Selected passage:
· · · ·
Such an allusion vividly reminds us of one great characteristic of the Bible. It is not the production of cloistered ascetics, but breathes in every page a joyous or meditative intercourse with Nature and mankind. The fields, the hills, the highway, the valleys, the varying details of country scenes and occupations, are interspersed among pictures of life from the crowded haunts of men. The sower and the seed; the birds of the air; the foxes; the hen and its brood; the lilies and roses; the voice of the turtle; the fragrance of the orchard; the blossom of the almond or vine; the swift deer; the strong eagle; the twittering sparrow; the lonely pelican; the stork returning with spring; planting, pruning, digging, and harvesting; the hiring of labourers; the toil of the fisherman; the playing of children; the sound of the mill; the lord and his servants; the merchantman; the courtier in silken robes; and a thousand other notices of life and nature, utilised to teach the highest lessons, give the sacred writings a perennial freshness and universal interest.
· · · ·
Data extract:

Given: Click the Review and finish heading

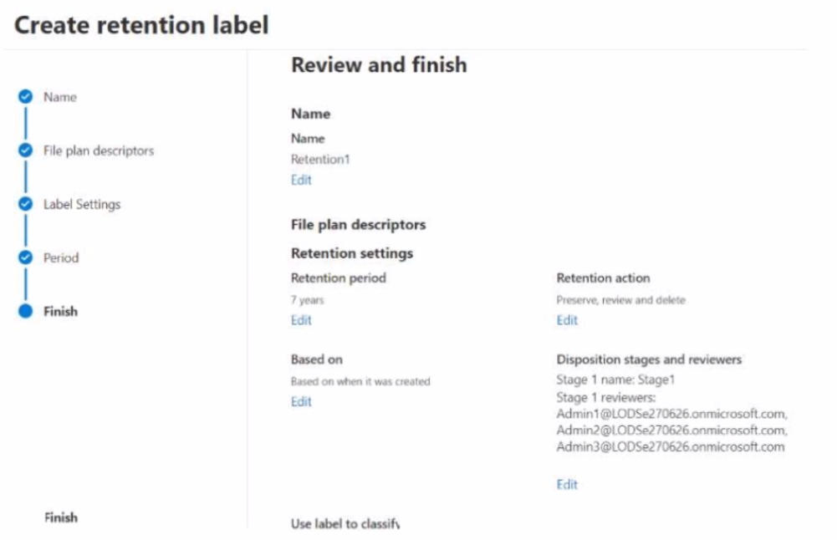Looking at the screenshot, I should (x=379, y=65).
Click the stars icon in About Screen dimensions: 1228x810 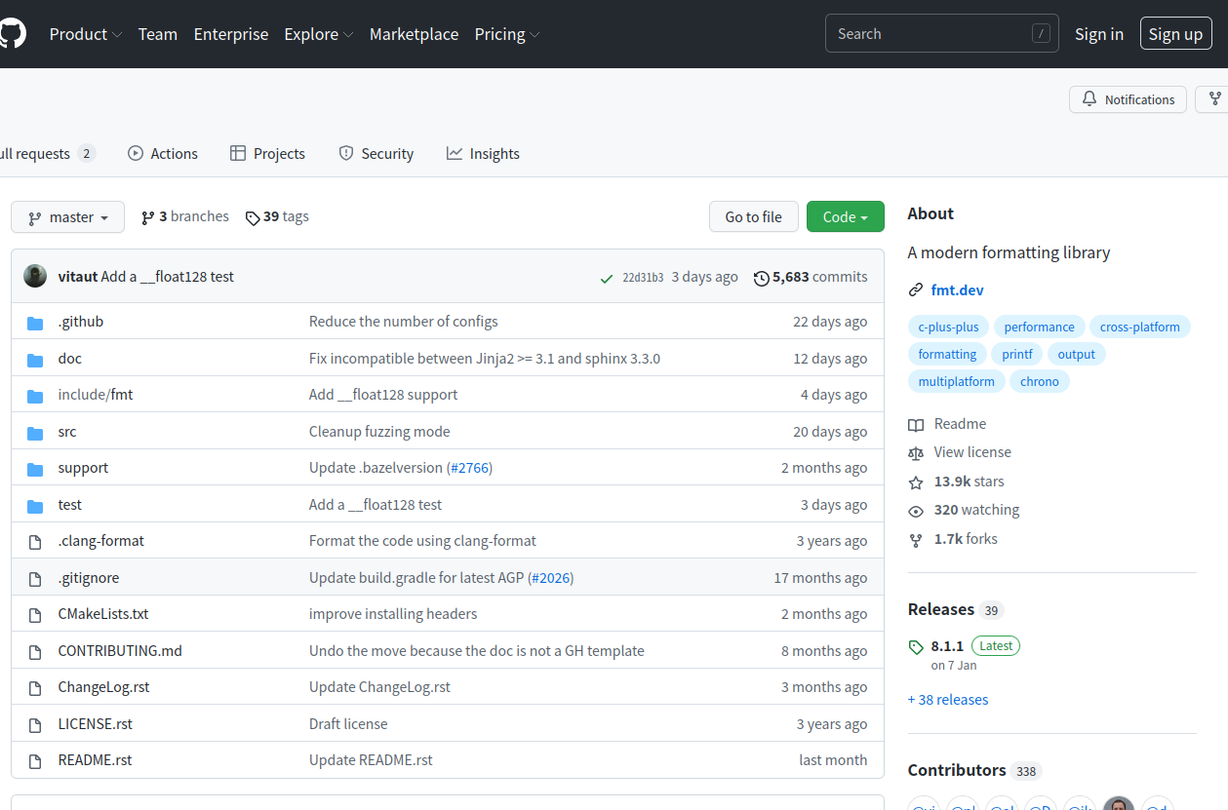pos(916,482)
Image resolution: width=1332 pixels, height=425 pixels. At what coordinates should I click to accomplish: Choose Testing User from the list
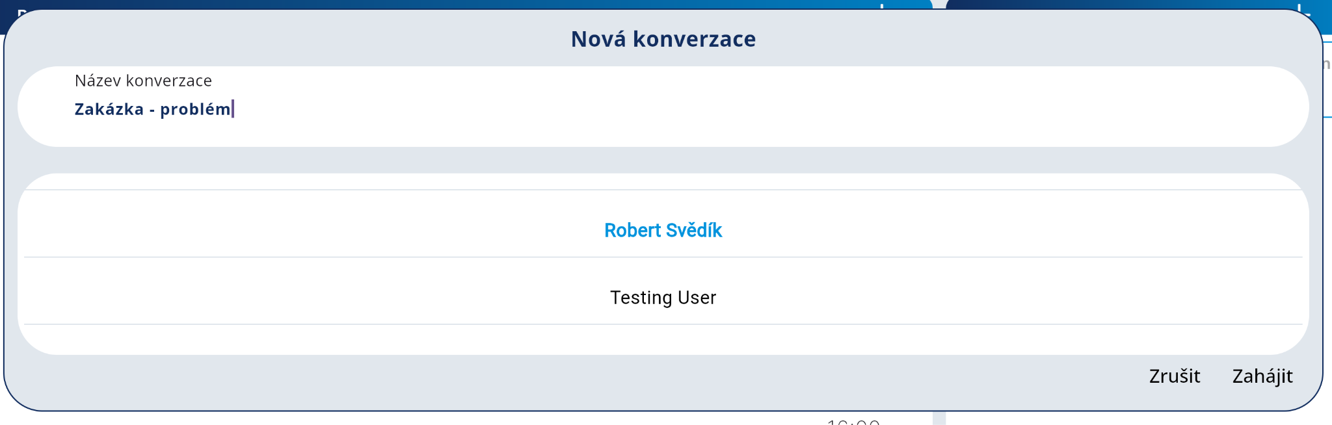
· · · ·
To be done:
1. In the passage about the Bible, what does the author say the Bible is not the production of?
2. Explain why, according to the passage about the Bible, the sacred writings have a perennial freshness and universal interest.
Draw only on the passage about the Bible, not on the lines.

Answers given:
1. It is not the production of cloistered ascetics.

2. The sacred writings draw on a thousand notices of life and nature, such as the sower and the seed, the birds of the air, the toil of the fisherman, and the playing of children. These scenes are used to teach the highest lessons, and that is what gives the writings their perennial freshness and universal interest.